Par , publié le 18 juin 2023

À l’été 2022, Insights Partners ambitionnait de lancer un nouveau fonds doté d’une enveloppe de 20 milliards de dollars pour investir dans des start-up. Mais un an plus tard, la firme new-yorkaise est encore très loin d’en avoir bouclé le financement: selon un document consulté par le Financial Times, elle n’a en effet récolté que 2 milliards auprès de ses investisseurs – les Limited Partners ou LPs dans le jargon du capital-risque. Même si les dirigeants d’Insights ne désespèrent pas d’atteindre la barre de 15 milliards, cet épisode illustre une nouvelle réalité pour les fonds de capital-risque (les VC), rattrapés à leur tour par la fin de l’argent facile en raison du resserrement des politiques monétaires des banques centrales pour lutter contre l’envolée de l’inflation.

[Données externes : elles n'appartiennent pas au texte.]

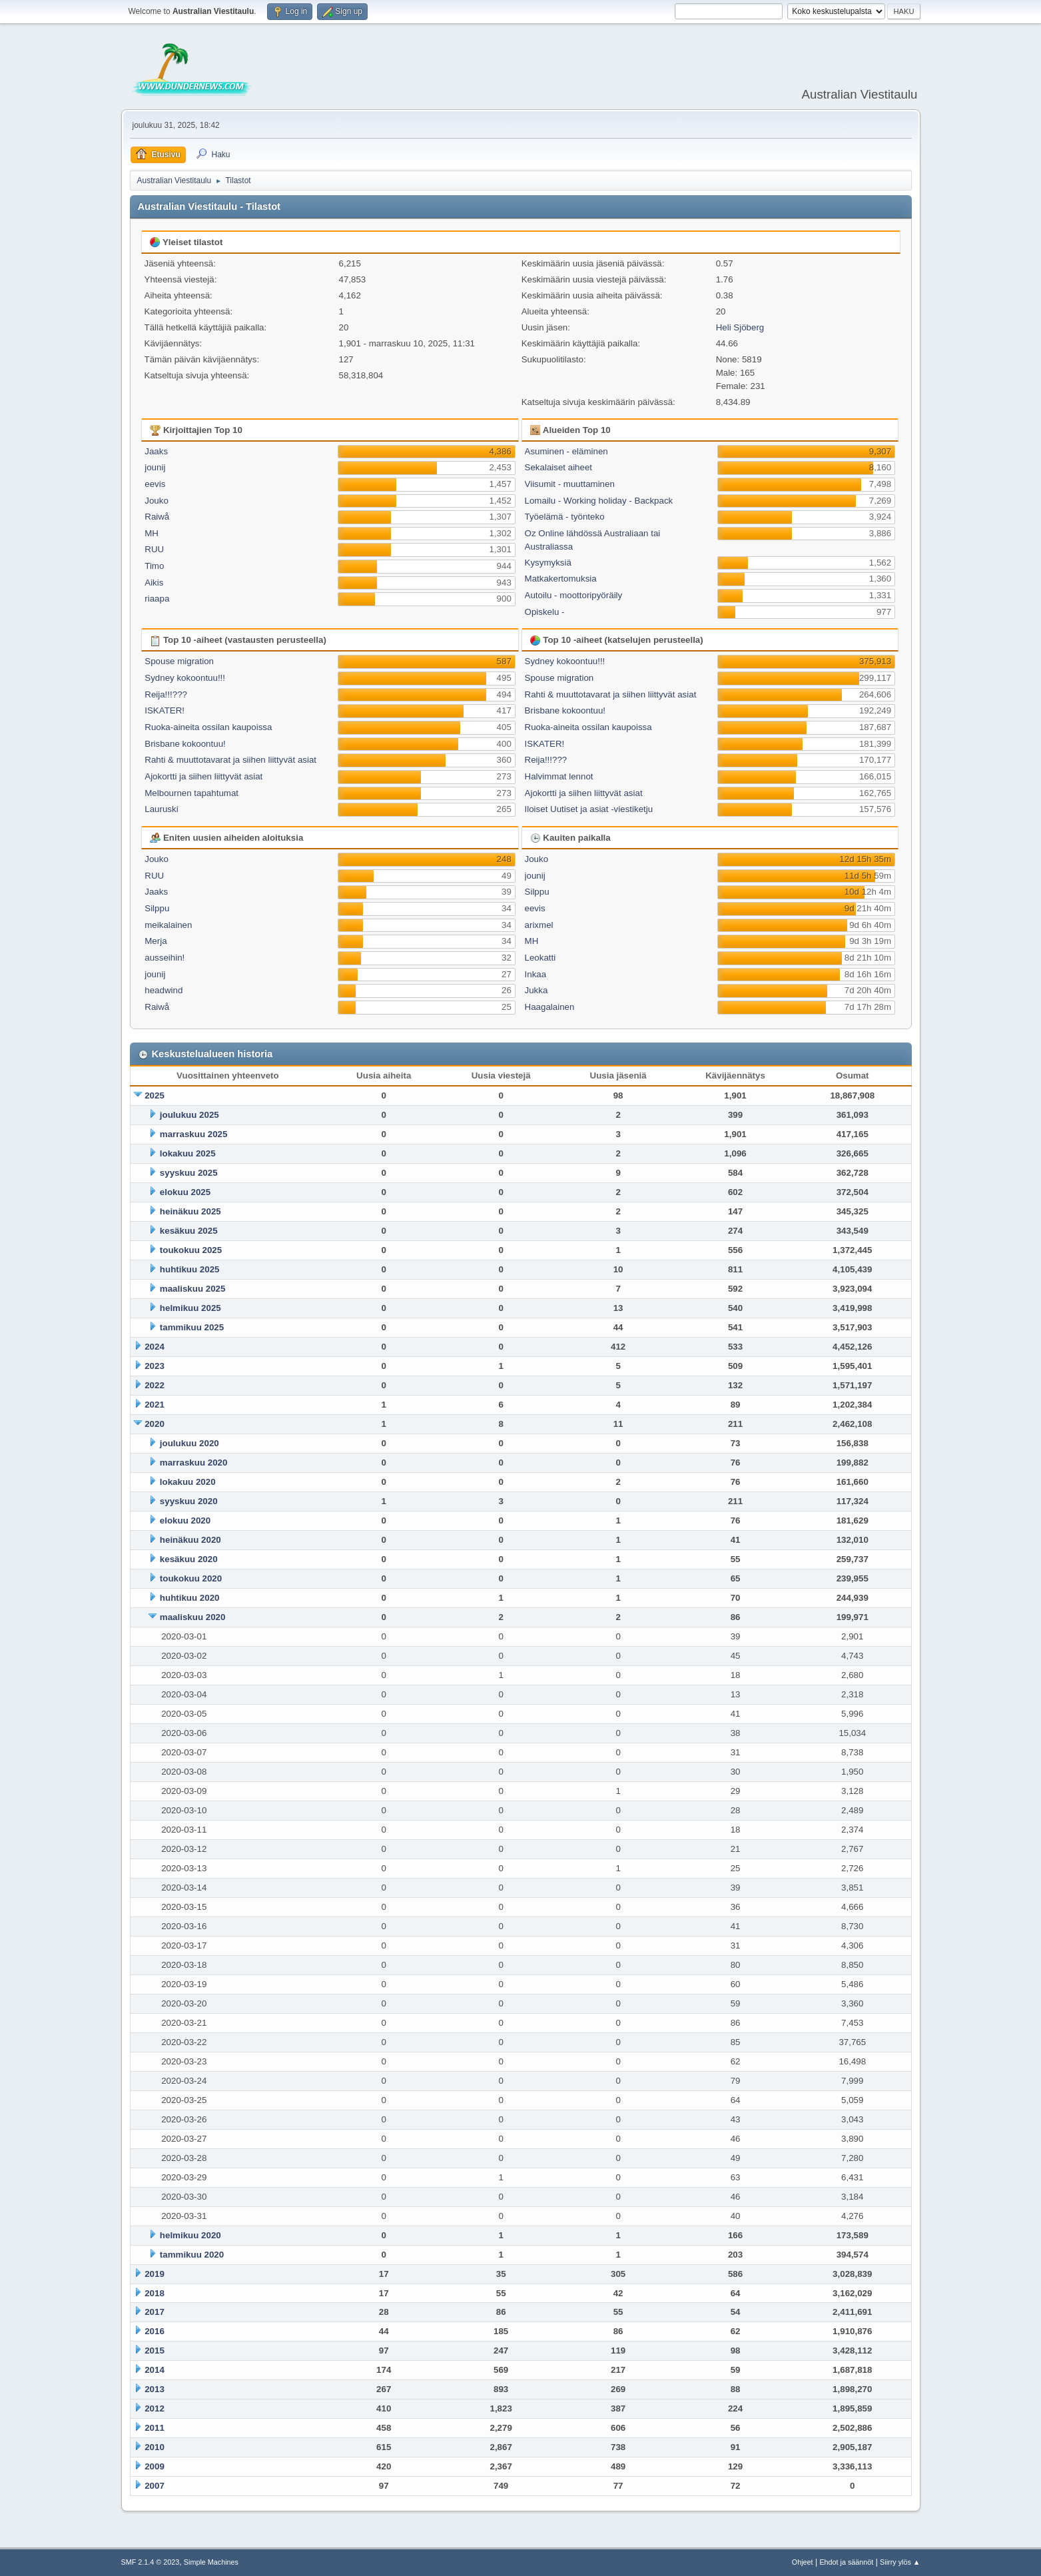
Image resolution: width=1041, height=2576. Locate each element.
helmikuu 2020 (190, 2235)
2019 (155, 2274)
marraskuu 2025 (194, 1134)
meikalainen (168, 925)
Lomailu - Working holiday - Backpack (599, 501)
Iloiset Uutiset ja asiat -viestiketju (589, 809)
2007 (155, 2486)
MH (152, 533)
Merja (156, 941)
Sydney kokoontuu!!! (185, 678)
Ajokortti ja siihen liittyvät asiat (203, 776)
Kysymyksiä (548, 563)
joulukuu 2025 (189, 1115)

Chute des collectes – Insights n’est pas un cas isolé. Pour son nouveau fonds lancé fin 2022, le géant américain Tiger Global, qui faisait partie jusqu’à l’an passé des investisseurs les plus actifs dans le monde des start-up, n’a réussi à lever que 2 milliards de dollars. C’est six fois moins que pour le précédent et trois fois moins que ses intentions initiales. Autre exemple: TCV a récolté moins de la moitié de son objectif, d’après The Information. Au premier trimestre, les fonds de capital-risque américains n’ont levé que 11,7 milliards de dollars, selon les données du cabinet Pitchbook. Très loin des 73,8 milliards recueillis début 2022 – un niveau record. En Europe, la tendance est similaire, même si le déclin est moins marqué: 3,4 milliards d’euros levés entre janvier et mars, contre 7,4 milliards l’an passé.

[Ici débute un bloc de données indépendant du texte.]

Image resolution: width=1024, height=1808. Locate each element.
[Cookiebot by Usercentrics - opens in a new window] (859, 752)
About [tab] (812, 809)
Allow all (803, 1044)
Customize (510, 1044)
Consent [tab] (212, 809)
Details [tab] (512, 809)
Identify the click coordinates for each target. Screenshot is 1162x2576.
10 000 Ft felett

Dominos – La chute des collectes de fonds est le dernier domino à tomber depuis la hausse des taux d’intérêt, qui a stoppé net l’euphorie autour des entreprises technologiques. Fin 2021, les actions du secteur ont commencé à chuter fortement, en particulier celles des sociétés tout juste entrées en Bourse qui affichent, pour la plupart, de lourdes pertes. Ce spectaculaire renversement a ensuite gagné les start-up. Il s’est traduit par un plongeon des levées de fonds (-53% au premier trimestre 2023), par des valorisations en chute libre (à l’image de Klarna, le spécialiste suédois du paiement fractionné) et par l’arrêt total des introductions en Bourse. Dans ce contexte peu favorable, les perspectives de gains apparaissent désormais bien plus incertaines pour les LPs.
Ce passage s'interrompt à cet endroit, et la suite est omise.